2001 California Rules of Court

Rule 7. Settled statement

(a) [Applicability-appellants who qualify] An appellant may use the procedure in this rule in lieu of a reporter's transcript only

(i) if the appellant is without adequate funds to order and pay for a reporter's transcript and funds are not available for a transcript from the Transcript Reimbursement Fund administered by the Certified Shorthand Reporters Board, or

(ii) if a transcript is unavailable because of the absence of a reporter or the loss or illegibility of the reporter's notes, or

(iii) if allowed by the trial judge on noticed motion, on the ground that a substantial saving of cost would be achieved and a statement can be settled without significant burden on the opposing party or on the court.

A party who has proceeded in the trial court in forma pauperis is deemed without adequate funds for a transcript; other parties may establish that they are without adequate funds upon a motion for leave to use the procedure provided in this rule.

(Subd (a) adopted effective July 1, 1988.)

(b) [Proposal of narrative statement] If, in lieu of a reporter's transcript, the appellant is permitted to set forth the oral proceedings by a settled statement, the appellant may serve and file a notice stating an intention to do so within 10 days after filing the notice of appeal.
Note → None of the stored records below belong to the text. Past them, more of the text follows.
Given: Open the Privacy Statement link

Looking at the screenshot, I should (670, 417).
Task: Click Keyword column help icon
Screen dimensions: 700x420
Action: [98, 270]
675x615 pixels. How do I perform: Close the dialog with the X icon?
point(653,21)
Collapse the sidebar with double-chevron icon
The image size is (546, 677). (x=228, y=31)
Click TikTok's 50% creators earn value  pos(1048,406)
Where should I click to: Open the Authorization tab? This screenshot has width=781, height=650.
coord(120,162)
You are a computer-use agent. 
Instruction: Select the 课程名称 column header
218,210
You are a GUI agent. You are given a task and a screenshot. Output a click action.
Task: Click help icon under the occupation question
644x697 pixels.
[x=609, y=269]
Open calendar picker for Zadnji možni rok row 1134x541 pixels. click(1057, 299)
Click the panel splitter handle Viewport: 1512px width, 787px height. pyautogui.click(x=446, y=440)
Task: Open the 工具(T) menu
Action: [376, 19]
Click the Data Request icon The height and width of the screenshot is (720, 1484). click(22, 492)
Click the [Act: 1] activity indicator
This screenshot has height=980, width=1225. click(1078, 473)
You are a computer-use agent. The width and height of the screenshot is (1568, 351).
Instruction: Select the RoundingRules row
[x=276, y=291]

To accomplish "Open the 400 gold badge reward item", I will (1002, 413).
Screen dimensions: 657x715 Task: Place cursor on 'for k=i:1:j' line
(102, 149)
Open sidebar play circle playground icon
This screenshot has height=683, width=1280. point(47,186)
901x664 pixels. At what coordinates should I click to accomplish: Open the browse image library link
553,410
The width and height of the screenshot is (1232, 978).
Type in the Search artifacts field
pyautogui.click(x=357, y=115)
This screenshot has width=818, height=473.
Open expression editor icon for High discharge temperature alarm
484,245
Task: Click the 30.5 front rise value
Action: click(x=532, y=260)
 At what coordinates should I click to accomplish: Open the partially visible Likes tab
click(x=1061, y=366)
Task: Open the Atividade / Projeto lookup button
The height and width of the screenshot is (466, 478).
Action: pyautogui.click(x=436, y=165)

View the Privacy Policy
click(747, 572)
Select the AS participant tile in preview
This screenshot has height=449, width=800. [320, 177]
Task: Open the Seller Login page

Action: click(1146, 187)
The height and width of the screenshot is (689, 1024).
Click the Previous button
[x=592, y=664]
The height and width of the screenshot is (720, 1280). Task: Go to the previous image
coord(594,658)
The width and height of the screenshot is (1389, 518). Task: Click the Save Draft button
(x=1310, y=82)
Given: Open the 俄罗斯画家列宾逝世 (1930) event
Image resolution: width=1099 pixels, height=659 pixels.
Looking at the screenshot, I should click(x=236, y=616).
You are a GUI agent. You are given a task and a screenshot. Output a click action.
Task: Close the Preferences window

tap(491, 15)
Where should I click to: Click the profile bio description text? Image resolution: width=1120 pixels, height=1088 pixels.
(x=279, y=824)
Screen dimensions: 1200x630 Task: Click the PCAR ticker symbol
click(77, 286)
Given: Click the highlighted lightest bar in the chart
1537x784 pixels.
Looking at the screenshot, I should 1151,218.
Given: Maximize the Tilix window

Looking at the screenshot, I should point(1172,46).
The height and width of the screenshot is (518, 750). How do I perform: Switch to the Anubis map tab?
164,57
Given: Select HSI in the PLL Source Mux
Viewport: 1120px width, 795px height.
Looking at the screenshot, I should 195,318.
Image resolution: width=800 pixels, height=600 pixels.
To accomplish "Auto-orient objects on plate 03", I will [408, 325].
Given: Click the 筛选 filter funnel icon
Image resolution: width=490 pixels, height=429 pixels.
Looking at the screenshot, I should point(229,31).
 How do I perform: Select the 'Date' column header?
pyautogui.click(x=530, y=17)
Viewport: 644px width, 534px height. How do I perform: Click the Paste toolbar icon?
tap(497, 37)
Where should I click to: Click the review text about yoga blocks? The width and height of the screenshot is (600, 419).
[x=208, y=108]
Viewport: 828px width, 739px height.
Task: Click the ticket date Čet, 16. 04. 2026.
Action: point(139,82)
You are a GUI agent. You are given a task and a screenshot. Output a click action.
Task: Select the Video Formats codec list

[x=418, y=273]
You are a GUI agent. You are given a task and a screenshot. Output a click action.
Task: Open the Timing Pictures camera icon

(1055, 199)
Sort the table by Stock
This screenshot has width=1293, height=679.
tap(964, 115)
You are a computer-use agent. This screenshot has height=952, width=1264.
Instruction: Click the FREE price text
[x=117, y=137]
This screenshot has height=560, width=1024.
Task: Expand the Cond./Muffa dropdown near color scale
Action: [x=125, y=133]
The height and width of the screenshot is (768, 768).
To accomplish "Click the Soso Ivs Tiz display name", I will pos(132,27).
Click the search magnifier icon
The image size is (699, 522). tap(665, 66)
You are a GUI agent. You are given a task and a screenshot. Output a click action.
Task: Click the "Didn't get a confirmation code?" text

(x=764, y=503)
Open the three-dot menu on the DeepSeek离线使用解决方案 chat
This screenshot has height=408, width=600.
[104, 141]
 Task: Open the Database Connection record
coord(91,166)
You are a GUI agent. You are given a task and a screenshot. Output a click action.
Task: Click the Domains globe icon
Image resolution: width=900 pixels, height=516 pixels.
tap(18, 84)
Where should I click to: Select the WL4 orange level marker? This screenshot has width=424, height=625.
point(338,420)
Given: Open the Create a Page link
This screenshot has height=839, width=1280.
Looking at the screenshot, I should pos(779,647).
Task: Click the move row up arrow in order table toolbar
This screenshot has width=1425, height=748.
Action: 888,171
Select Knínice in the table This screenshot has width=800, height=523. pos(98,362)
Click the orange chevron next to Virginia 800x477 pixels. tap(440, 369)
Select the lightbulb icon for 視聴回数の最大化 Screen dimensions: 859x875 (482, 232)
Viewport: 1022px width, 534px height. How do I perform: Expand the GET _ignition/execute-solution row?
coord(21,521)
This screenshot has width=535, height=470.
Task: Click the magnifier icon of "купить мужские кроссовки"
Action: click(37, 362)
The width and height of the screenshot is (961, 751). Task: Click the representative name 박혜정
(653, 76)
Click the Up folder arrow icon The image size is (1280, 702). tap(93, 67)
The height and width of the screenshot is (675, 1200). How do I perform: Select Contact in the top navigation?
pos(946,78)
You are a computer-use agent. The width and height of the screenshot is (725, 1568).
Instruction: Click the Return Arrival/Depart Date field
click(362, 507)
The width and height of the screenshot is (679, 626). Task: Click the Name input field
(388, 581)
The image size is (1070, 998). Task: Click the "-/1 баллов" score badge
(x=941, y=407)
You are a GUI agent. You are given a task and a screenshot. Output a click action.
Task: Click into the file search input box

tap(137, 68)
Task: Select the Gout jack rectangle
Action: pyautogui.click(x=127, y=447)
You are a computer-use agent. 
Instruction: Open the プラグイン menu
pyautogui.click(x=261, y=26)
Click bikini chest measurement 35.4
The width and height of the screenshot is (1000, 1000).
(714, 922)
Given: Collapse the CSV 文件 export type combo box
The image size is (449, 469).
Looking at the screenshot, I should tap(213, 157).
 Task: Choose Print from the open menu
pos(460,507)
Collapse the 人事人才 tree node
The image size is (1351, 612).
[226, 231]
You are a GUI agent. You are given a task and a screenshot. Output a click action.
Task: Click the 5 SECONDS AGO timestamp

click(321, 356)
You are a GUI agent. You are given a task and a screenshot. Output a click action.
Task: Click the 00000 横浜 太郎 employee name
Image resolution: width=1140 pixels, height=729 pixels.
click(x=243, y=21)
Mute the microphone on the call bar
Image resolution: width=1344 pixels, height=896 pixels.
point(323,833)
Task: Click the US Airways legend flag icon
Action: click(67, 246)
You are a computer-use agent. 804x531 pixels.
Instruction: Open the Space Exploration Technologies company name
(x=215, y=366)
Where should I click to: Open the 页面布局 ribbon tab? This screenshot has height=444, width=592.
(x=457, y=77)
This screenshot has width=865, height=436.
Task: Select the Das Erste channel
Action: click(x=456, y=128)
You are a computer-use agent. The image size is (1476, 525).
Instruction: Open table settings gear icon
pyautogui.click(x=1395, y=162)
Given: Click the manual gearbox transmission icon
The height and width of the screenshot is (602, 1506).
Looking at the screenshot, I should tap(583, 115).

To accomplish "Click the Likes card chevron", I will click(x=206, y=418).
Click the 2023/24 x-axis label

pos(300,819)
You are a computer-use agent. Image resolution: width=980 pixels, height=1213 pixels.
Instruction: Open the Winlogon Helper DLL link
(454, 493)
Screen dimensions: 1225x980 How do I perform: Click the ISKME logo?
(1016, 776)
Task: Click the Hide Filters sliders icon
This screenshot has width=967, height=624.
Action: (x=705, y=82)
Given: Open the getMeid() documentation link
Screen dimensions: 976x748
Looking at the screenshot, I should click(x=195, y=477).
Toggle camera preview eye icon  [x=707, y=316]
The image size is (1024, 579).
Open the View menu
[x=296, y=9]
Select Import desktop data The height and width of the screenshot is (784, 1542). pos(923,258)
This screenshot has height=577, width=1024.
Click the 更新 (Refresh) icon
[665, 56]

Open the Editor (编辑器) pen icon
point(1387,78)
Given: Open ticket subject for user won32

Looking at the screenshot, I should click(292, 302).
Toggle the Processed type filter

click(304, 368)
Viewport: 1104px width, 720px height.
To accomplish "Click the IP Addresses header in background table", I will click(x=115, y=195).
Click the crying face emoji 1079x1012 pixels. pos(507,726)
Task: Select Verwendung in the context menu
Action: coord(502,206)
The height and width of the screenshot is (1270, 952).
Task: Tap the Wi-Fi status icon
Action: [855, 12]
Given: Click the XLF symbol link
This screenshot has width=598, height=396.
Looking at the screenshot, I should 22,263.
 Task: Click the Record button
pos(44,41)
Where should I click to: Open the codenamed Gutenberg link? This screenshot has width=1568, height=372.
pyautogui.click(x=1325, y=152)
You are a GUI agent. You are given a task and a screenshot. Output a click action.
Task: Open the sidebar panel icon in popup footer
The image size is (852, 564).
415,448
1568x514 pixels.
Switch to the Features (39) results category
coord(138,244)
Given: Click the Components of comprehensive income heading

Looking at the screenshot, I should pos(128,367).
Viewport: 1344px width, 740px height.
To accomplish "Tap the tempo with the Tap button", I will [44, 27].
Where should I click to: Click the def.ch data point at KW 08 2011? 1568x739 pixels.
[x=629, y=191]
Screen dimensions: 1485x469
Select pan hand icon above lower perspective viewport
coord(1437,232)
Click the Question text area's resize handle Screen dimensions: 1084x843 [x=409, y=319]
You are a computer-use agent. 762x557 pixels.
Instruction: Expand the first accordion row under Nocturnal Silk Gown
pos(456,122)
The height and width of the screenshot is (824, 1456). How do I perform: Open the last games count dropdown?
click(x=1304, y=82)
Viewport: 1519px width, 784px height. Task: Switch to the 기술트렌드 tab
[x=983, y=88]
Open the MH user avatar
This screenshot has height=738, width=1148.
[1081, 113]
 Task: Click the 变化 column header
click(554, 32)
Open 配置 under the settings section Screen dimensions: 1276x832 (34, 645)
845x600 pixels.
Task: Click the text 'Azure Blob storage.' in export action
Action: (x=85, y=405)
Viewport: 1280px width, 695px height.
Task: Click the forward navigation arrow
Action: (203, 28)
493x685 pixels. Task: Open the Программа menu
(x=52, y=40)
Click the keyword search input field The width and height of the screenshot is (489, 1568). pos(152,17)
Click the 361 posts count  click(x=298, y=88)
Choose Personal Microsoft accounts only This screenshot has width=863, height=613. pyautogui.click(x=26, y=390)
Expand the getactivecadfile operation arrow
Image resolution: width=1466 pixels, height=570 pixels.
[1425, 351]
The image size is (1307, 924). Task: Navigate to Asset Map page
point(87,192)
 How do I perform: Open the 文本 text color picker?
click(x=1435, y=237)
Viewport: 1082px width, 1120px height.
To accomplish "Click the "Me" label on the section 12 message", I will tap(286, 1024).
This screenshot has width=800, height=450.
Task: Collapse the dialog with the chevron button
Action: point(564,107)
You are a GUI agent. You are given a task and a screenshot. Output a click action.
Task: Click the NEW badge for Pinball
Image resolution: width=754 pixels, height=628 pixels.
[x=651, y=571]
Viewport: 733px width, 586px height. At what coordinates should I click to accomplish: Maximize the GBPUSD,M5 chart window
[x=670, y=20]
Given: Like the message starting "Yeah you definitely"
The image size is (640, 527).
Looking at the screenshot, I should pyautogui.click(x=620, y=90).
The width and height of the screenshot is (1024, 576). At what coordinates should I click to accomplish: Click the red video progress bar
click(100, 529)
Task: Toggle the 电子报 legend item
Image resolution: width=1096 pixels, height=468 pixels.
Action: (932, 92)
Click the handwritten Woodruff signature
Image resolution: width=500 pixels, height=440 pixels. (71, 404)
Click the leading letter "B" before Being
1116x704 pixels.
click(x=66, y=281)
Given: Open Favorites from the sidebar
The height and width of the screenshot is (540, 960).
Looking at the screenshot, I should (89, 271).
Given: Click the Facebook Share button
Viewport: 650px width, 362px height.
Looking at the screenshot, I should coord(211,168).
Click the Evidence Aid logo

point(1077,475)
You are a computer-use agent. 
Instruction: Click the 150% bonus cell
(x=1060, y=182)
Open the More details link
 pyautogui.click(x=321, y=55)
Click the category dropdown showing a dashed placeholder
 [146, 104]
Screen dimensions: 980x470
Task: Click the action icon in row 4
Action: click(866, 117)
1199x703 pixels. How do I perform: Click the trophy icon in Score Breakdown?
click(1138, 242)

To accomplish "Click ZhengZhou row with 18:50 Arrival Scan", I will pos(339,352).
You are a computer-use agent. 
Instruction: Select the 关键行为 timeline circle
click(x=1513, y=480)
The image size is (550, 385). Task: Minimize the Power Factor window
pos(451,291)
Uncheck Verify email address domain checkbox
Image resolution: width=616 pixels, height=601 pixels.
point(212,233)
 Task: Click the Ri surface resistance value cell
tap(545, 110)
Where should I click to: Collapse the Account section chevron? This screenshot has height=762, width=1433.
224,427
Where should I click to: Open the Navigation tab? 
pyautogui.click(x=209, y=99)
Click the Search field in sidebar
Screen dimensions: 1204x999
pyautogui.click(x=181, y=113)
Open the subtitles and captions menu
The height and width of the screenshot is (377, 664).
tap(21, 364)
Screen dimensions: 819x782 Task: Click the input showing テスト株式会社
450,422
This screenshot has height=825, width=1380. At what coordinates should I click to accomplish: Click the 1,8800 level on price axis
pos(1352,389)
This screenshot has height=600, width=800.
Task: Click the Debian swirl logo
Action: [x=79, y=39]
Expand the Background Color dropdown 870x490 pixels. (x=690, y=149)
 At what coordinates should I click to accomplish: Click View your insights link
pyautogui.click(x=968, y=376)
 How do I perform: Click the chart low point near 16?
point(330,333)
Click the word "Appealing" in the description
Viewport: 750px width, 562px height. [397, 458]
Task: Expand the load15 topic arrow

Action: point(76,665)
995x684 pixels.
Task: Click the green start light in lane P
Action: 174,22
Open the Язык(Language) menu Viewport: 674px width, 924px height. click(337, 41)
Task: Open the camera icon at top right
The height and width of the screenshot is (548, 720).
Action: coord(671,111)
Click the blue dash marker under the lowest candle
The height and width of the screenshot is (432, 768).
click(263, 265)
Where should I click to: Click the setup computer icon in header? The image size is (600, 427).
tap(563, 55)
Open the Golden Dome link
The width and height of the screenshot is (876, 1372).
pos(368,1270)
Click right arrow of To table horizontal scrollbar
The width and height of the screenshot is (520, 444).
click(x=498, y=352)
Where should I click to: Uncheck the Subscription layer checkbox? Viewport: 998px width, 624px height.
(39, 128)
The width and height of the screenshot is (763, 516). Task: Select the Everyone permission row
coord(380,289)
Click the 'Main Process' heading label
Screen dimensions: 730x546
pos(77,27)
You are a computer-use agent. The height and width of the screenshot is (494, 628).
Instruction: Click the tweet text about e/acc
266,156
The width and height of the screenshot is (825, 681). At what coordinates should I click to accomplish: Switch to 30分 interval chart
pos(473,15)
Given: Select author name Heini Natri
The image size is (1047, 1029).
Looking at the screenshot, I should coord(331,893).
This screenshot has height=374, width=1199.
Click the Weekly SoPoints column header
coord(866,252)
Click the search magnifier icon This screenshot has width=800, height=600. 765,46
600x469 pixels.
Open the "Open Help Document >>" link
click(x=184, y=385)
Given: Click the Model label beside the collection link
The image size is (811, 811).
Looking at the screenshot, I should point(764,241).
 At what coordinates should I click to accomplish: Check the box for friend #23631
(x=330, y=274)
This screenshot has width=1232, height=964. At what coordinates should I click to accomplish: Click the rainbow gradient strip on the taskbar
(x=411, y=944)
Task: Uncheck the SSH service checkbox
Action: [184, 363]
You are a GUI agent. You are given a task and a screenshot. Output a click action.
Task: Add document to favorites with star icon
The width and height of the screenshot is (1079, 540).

Within 30 days thereafter the appellant shall serve and file a condensed statement in narrative form of all or such portions of the oral proceedings as are deemed material to the determination of the points on appeal. If necessary for accuracy, clarity, or convenience, portions of the evidence may be set forth by question and answer, subject to the approval of the court in settling the statement. If the condensed statement purports to cover only a portion of the oral proceedings, the appellant shall state the points to be raised on appeal, and in that event shall be precluded from presenting any grounds for reversal not embraced within the points stated unless the reviewing court, on motion, permits the appellant to present additional errors or grounds of appeal on such terms as it may prescribe. Within 20 days after service of the narrative statement, the respondent may serve and file proposed amendments thereto. The appellant's condensed statement and the respondent's proposed amendments may incorporate any instructions given or refused which the party deems material.

(Subd (b) amended and relettered effective July 1, 1988; previously amended effective January 1, 1951, January 1, 1959, January 1, 1961, July 1, 1971, and January 1, 1976.)

(c) [Settled statement in lieu of both transcripts] If the appellant is permitted to use the procedure provided for in this rule and desires to present the appeal wholly on a settled statement in lieu of both a reporter's and clerk's transcript, the appellant shall serve and file a notice so stating within 10 days after filing the notice of appeal and, in that event, the provisions of subdivision (b) shall be applicable. The appellant's proposed statement shall contain in addition to the condensed statement of the oral proceedings copies of the following:

(1) the judgment roll or the portions deemed material to a determination of the points on appeal, and if there is no judgment roll, the judgment appealed from;

(2) the notice of appeal;

(3) the notice to the clerk of election to proceed by a settled statement;

(4) the pretrial order, if any, if the statement contains a copy of the judgment roll or any part of it; and

(5) any notice of intention to move for a new trial or motion to vacate the judgment, the ruling, if any, and a recital or resumé of any oral proceedings.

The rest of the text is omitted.